Your mix may produce a higher or lower pressure than noted in any specific manual. In fact, your mix may produce higher or lower pressure than ALL the manuals.
Thus, you START at the START load and work up.

From the X-treme website:
"Load Info
Our Copper Plated Bullets can be run at mid-range jacketed velocities or higher end lead velocities. We recommend keeping velocities to less than 1500 FPS (Feet Per Second) and using only a light taper crimp
Any velocities over 1200 FPS we recommend either our Heavy Plate Concave Base or Hollow Point products for superior accuracy. We recommend keeping velocities to less than 1500 FPS (Feet Per Second) and using only a light taper crimp"


There is no guessing, there is no assuming, there are no safe short-cuts.
So, you are using a plated bullet. Best to use lead bullet data.
Next, .40S&W is temperamental and does not do well with light loads of fast powders. TiteGroup does not always do well with very light loads (you'll note frequently that the start load is less than a 10% drop from the max load, indicating that there were problems with traditional start loads. Based on that and my experience, be careful. I have found that TiteGroup, old Clays, and N310 all produced erratic velocity at low charge weights, even with weighed charges. This has not been dangerous, just that the groups open up at 25 yards and beyond.

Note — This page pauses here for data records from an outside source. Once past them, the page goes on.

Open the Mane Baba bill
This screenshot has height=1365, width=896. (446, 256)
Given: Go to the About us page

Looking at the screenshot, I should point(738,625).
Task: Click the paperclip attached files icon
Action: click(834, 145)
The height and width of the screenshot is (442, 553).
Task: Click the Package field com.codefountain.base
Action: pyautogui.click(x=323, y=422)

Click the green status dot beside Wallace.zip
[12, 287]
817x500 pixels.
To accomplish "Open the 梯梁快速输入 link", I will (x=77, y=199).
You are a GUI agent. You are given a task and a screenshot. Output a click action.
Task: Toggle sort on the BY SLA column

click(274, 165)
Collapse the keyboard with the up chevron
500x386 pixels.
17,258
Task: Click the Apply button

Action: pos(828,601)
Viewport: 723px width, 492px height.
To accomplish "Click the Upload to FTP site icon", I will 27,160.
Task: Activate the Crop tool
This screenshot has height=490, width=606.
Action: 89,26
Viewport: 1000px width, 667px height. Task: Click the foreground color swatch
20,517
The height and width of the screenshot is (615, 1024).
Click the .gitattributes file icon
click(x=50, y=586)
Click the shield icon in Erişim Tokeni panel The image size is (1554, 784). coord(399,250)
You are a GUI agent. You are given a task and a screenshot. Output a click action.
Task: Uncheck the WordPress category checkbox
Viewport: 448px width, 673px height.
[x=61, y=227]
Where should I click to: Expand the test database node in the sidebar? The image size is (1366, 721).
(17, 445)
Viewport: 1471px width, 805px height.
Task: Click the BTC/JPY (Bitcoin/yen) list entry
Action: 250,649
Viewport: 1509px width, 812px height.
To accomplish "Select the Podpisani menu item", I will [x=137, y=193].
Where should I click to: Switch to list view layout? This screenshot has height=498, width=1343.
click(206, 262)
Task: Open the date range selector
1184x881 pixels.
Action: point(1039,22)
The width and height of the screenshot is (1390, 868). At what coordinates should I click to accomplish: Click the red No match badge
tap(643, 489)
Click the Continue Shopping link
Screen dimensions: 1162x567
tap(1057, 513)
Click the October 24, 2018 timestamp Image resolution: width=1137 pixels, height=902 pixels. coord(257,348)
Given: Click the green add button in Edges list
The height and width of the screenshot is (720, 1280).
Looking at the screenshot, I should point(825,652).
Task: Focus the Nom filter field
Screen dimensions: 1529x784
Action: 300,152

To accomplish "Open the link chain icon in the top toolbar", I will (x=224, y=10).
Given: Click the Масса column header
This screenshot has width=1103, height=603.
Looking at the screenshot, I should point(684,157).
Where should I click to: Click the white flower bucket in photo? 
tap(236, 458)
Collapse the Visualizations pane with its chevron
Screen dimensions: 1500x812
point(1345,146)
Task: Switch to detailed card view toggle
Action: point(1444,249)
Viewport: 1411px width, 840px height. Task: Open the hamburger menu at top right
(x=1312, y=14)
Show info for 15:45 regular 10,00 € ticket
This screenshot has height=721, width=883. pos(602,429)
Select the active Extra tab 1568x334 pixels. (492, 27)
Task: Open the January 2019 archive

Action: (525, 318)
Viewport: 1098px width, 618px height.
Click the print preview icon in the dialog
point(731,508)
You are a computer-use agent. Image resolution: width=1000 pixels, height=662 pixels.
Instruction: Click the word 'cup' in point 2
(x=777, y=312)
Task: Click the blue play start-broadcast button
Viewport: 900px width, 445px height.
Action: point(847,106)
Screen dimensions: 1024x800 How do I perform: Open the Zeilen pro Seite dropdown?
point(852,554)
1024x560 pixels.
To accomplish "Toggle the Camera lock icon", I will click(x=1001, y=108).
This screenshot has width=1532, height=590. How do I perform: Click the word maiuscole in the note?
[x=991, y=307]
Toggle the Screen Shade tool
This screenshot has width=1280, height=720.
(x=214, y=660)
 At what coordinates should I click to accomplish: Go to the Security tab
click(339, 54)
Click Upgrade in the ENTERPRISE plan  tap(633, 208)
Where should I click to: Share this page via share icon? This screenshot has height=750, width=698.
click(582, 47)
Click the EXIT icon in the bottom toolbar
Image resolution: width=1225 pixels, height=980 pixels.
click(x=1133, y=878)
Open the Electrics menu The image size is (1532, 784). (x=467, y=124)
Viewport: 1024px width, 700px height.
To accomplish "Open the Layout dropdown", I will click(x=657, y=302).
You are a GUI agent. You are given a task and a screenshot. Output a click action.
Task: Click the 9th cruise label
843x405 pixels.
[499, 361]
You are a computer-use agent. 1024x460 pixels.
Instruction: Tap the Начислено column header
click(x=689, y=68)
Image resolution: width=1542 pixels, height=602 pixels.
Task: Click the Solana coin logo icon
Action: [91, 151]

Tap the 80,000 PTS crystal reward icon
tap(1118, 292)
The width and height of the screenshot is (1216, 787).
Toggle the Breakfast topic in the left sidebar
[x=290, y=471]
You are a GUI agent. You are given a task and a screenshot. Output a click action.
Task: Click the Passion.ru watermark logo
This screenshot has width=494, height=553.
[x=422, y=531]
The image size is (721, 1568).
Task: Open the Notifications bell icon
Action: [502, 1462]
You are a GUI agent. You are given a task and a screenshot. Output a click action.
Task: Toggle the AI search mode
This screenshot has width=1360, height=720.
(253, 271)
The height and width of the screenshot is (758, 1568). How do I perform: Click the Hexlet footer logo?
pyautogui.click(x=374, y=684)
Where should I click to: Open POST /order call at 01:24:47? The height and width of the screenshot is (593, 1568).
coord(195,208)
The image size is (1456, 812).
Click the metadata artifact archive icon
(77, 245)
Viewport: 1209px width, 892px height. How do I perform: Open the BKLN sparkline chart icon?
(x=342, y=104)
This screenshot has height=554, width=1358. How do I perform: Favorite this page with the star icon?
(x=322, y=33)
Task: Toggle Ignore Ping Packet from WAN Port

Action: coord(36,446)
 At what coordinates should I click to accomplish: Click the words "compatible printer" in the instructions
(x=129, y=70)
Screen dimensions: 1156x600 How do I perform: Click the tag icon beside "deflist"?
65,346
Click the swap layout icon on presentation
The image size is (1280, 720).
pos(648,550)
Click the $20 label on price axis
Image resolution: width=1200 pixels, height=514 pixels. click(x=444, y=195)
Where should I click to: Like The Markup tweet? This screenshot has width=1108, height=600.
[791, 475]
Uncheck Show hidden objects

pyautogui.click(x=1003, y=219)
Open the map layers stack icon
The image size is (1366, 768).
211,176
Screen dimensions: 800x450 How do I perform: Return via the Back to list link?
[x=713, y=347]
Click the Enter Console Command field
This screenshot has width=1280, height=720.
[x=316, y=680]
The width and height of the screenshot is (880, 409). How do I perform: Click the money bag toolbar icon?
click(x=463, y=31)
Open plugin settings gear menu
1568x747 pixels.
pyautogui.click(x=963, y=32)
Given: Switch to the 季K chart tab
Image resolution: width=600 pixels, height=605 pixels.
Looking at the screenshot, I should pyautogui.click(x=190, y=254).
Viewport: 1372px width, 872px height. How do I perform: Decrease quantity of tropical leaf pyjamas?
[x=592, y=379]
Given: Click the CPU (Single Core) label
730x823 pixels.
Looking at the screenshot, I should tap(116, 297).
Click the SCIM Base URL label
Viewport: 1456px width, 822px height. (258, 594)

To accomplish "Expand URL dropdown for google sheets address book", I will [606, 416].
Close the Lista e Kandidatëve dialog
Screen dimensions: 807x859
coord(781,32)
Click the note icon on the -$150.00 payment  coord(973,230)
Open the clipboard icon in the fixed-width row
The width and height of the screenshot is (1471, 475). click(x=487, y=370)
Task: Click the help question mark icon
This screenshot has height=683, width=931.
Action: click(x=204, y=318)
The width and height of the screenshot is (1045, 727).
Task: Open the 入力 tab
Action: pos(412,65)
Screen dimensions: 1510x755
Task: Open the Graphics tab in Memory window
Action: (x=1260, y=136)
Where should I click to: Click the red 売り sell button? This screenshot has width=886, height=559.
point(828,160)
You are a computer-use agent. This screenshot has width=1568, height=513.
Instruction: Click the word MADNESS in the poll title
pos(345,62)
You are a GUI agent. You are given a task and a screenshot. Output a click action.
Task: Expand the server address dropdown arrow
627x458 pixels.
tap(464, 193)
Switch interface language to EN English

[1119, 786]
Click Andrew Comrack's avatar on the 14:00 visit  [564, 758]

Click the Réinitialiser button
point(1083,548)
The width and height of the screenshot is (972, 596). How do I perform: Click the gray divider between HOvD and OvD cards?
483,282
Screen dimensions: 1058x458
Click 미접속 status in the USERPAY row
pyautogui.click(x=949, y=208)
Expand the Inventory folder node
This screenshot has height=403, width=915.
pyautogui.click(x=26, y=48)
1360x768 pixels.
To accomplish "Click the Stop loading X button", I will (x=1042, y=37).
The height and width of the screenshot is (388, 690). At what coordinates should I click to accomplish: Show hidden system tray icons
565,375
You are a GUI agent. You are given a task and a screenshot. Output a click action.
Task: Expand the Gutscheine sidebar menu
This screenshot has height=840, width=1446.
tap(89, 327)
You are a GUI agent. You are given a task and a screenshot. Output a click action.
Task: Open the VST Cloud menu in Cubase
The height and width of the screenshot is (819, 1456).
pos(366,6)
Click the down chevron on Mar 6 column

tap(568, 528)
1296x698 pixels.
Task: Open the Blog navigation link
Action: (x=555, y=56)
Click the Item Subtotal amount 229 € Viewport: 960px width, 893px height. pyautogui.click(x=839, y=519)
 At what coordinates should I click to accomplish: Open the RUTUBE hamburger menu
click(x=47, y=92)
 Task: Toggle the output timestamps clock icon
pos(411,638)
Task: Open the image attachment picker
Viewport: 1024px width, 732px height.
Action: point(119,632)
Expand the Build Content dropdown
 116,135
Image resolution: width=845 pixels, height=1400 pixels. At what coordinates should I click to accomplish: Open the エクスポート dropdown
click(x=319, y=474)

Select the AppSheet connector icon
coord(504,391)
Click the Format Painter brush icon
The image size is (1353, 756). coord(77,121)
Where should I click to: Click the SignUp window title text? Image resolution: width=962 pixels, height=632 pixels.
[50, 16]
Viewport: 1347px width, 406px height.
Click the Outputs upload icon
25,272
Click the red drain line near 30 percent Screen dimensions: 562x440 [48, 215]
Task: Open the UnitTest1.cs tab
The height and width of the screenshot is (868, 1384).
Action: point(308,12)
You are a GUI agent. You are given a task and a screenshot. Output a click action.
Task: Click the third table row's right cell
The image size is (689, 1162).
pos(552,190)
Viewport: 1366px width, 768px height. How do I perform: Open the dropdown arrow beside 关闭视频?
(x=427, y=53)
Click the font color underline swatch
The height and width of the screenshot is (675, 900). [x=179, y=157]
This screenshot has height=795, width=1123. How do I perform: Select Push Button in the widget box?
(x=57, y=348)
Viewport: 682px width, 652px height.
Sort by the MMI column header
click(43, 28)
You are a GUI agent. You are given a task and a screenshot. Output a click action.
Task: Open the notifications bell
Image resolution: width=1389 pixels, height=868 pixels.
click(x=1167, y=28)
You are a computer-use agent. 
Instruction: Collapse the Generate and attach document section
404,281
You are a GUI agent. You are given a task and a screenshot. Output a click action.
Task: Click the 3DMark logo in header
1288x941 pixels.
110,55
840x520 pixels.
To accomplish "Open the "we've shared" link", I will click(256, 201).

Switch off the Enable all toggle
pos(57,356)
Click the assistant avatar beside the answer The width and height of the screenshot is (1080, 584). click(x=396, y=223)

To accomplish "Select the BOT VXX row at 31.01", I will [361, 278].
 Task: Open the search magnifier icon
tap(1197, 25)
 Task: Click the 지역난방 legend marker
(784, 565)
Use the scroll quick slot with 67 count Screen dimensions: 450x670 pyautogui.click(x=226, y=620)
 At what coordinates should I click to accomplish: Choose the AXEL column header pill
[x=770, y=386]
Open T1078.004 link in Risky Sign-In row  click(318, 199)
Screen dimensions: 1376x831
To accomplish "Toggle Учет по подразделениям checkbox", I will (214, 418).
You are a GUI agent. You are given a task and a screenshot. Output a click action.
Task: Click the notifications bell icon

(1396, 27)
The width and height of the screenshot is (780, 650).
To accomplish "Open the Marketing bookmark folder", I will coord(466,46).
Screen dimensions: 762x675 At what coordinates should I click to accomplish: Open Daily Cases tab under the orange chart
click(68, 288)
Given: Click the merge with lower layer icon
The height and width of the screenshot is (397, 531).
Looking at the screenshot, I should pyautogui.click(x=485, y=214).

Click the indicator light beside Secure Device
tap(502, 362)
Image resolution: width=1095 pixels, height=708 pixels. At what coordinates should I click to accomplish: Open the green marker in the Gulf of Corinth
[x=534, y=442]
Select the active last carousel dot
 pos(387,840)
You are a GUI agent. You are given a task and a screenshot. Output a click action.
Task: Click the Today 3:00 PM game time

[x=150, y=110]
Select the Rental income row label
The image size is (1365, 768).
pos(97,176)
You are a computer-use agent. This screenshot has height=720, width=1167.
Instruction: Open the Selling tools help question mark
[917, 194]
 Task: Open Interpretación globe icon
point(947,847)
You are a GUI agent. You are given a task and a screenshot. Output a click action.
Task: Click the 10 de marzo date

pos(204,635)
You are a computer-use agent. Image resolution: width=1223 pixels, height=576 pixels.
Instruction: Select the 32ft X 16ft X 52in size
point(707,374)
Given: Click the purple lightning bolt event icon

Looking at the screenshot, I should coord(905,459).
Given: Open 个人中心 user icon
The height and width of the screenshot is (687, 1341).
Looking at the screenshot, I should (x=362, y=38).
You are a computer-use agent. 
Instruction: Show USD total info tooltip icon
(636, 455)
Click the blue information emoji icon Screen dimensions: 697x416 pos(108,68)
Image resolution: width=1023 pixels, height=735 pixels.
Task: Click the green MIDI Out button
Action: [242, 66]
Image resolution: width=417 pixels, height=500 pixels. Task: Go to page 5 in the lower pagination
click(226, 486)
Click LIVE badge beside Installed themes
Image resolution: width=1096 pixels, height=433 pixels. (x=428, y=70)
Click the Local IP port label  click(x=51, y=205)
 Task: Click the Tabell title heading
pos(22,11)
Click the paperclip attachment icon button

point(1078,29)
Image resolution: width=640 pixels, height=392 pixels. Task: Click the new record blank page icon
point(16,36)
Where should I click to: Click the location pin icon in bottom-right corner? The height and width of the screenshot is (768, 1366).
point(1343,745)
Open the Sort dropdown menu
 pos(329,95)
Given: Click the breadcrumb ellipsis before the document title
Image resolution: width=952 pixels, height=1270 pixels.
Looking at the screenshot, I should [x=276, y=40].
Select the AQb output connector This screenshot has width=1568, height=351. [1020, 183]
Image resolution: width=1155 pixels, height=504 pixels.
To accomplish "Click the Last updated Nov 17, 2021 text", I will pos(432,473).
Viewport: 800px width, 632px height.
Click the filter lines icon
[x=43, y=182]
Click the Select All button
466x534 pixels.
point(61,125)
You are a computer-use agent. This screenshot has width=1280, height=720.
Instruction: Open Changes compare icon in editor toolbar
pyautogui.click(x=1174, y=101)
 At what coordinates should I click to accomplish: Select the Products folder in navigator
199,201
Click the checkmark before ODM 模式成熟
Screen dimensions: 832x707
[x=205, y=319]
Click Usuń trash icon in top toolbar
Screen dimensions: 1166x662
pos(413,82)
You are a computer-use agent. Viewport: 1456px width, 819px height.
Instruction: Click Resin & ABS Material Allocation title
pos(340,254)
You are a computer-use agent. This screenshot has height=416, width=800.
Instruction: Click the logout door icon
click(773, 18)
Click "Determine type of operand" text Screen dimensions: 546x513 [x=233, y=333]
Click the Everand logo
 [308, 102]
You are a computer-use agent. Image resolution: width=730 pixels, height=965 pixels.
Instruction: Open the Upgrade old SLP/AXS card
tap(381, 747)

For 170gn bullets (you can always use data for the next heavier bullet of the same construction), I have used 4.5gn start and 5.3gn max with 165gn lead bullets.
For jacketed, where you should only go up to mid-range jacketed loads with a plated bullet usually, I have 4.6 and 5.0gn for START loads and 5.1 and 5.4gn for MAX loads. I would start at 4.5gn and work up watching for any pressure signs or recoil stronger than 165gn factory rounds. So, where mid-range would be 4.9-5.2gn, I would load 4.5, 4.7, 4.9gn and see what I get. If all is well, you can go up to 5.1 and 5.3gn. You only need to fire a few rounds to check for function and pressure signs.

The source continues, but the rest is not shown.